President George W. Bush has condemned the campaign of killing and village-burning underway in Sudan’s western Darfur region. In a written statement, Mr. Bush said the Sudanese government “must immediately stop local militias from committing atrocities against the local population and must provide unrestricted access to humanitarian aid agencies.” Mr. Bush said he expressed his views directly to Sudanese President Omar Hassan el-Bashir.

At the invitation of the Sudanese government, the United Nations is planning to send officials to Darfur to investigate. The U.S. Agency for International Development estimates that seven-hundred-fifty thousand people have been displaced by the violence and an additional one-hundred-ten thousand have sought refuge in neighboring Chad.

The U.S. is gravely concerned about the situation in western Sudan, says State Department deputy spokesman Adam Ereli:

“It is clear to us that government-supported militia groups, that are called the Janjaweed, are continuing to burn villages and kill and abuse civilians and that there’s a massive humanitarian crisis going on there.”

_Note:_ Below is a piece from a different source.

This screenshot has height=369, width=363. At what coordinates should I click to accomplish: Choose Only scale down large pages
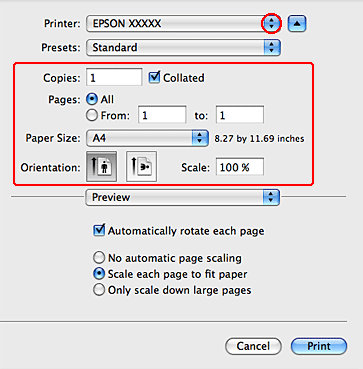[x=99, y=290]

Over the years, Arab and African communities in Darfur have often clashed over land and scarce resources. The current conflict began about a year ago when armed African opposition groups demanded that the Sudanese government deal with longstanding grievances over development. The government responded by supporting the Arab militias in their attacks on villages.

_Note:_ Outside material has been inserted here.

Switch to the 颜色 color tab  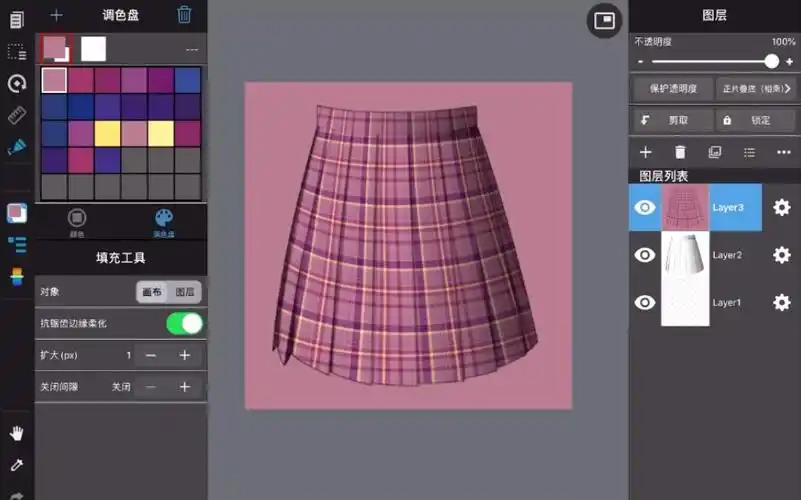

The Darfur conflict is only one aspect of the troubling situation in Sudan. For more than two and a half years, the U.S. has been working with the Sudanese government and the Sudanese People’s Liberation Movement to end the fighting that has split the country’s northern and southern regions. “This civil war,” says President Bush, “is one of the worst humanitarian tragedies of our time, responsible for the deaths of two-million people over two decades. Achieving peace, and reaching a just and comprehensive agreement,” he says, “must be an urgent priority for both sides.”